The Hidden Wealth of Nations: The Scourge of Tax Havens

Gabriel Zucman

Book cover

Zucman is one of the students of Thomas Piketty, and his approach is appealing in a similar way–compile some data that no one has used before (or at least looked at in the same way), and derive some conclusions that are, to a first approximation, model-free. In this case, Zucman basically totes up the aggregate assets and liabilities reported by each country in the world, and finds a hole in the assets side (which, by accounting identity, should equal the liabilities side) and argues persuasively that this represents offshore wealth hidden from tax authorities.

The book reads like a paper expanded into a book, but unlike many such cases, I thought it worked. Among other things, it remains short–it didn’t feel like Zucman was adding unnecessary padding just to make it “book length.” It was interesting to learn about the history of tax havens in the 20th century–basically the history of Switzerland, how post-WWI taxes drove the emergence of tax havens, and how the data put the lie to Switzerland’s claim that they were helping people hide their wealth from fascists.
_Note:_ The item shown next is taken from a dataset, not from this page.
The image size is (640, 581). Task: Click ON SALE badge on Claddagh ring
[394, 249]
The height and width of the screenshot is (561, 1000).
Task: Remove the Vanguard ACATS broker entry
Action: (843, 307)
Zucman’s analysis of tax havens for personal wealth was quite compelling, and he lays out some very plausible policy prescriptions for addressing the problem. The one part of the book I found weaker was the brief discussion of corporate tax evasion by offshoring wealth, which is a much larger problem for America than individual tax evasion. It felt like Zucman was including it by necessity and hadn’t put in the same amount of work as on the topic of individuals. I would have preferred if he kept the book more focused and saved that for its own book!